El domingo por la mañana comprobé que
el papelito con el nombre de Luis seguía cerrado, hundido en el fondo del vaso en
mi mesilla de noche.
Tampoco
importaba tanto. A lo mejor san Valentín había estado ocupado con otras cosas;
pero yo lo tenía decidido ya desde la excursión a Córdoba, aunque sin acabar de
darle forma a la idea hasta aquella noche anterior al día de los enamorados: Luis,
el chiquillo de los ojos del color de los cogollos de las adelfas, sería mi novio.
Iba a convertirlo en mi novio
para siempre, aunque él no lo supiera nunca.
Aunque, para
no cometer pecado de mentira, −concreté recordando los confesionarios de San
Fermín de los Navarros de al lado de nuestro colegio− sería mi NoNovio.
Mi primer NoNi.
Y, para
comenzar a darle forma a mi brillante idea, −decidí aquel 14 de febrero al
amanecer− aunque el papel siguiera cerrado dentro del vaso sin cepillo de
dientes, yo le escribiría a Luis largas cartas ocultas, que se amontonarían al
fondo de la cajonera de mi pupitre, donde había descubierto que podía guardar sin
miedo mis secretos porque, para mi sorpresa, en aquel colegio no había registros.

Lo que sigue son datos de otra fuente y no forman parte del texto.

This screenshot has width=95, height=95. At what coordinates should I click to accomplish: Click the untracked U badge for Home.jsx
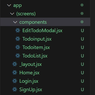83,73
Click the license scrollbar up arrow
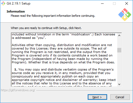133x103 pixels. [119, 36]
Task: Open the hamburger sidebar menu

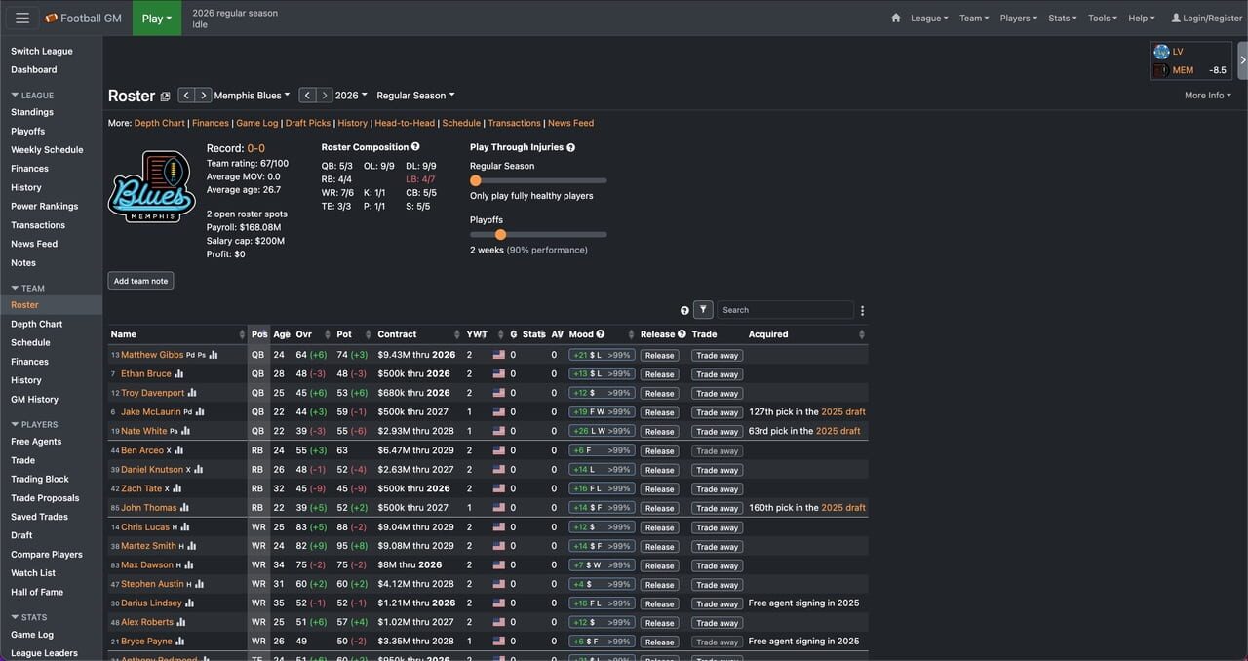Action: pyautogui.click(x=22, y=18)
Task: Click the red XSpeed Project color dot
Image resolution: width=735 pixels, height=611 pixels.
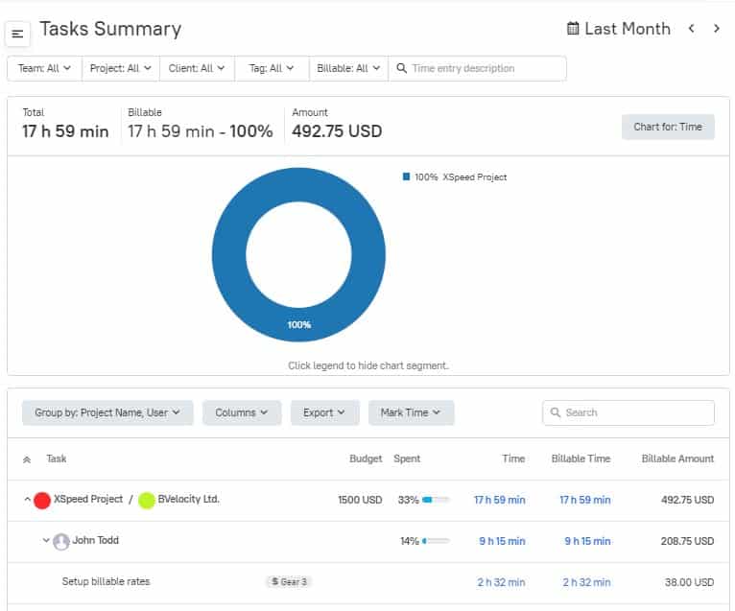Action: click(42, 501)
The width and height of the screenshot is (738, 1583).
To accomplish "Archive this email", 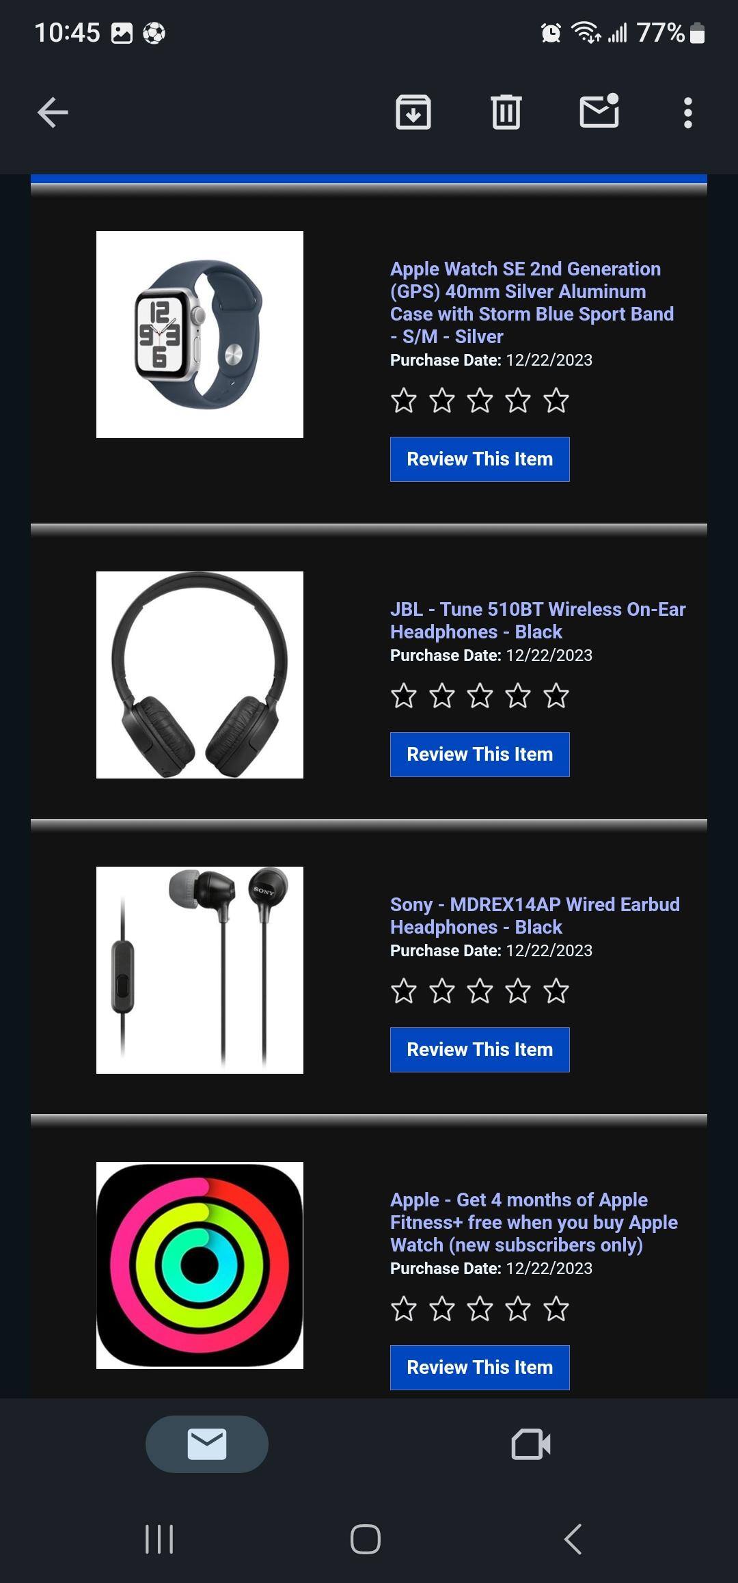I will click(x=413, y=112).
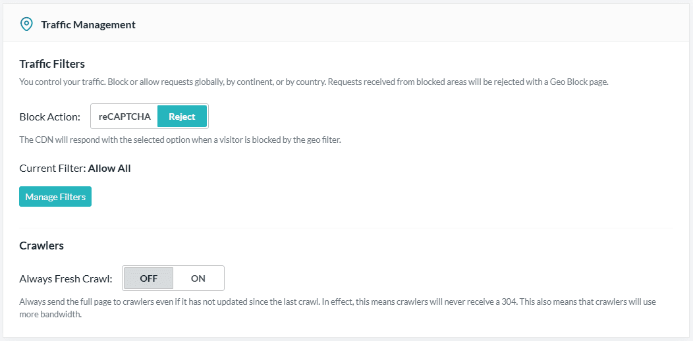Click the CDN geo filter help text
This screenshot has width=693, height=341.
[180, 140]
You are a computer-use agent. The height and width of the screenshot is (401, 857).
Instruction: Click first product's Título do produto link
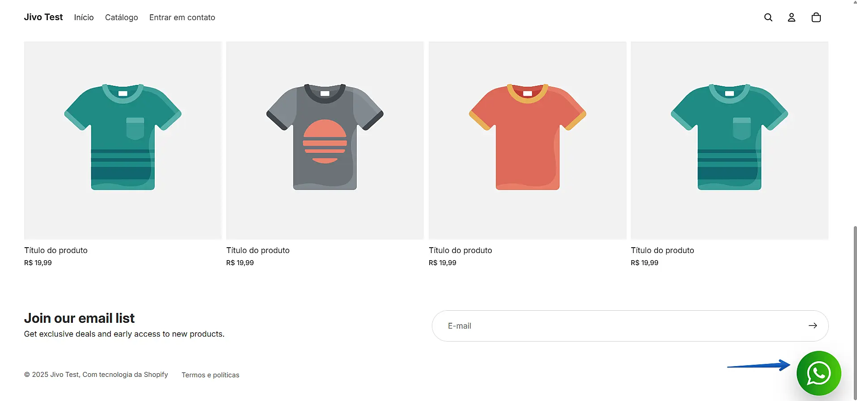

No importaba que aún no me supiera el apellido de mi NoNi. No iba a mandar las
cartas a quien ni siquiera sabía que era mi novio. Así no tendría necesidad de gastarme
la corta asignación semanal en sellos de correos, ni habría de buscar la
complicidad de Manolo, el calefactor, siempre tan lleno de hollines como de servicial
ternura hacia las colegialas, para echarlas al buzón.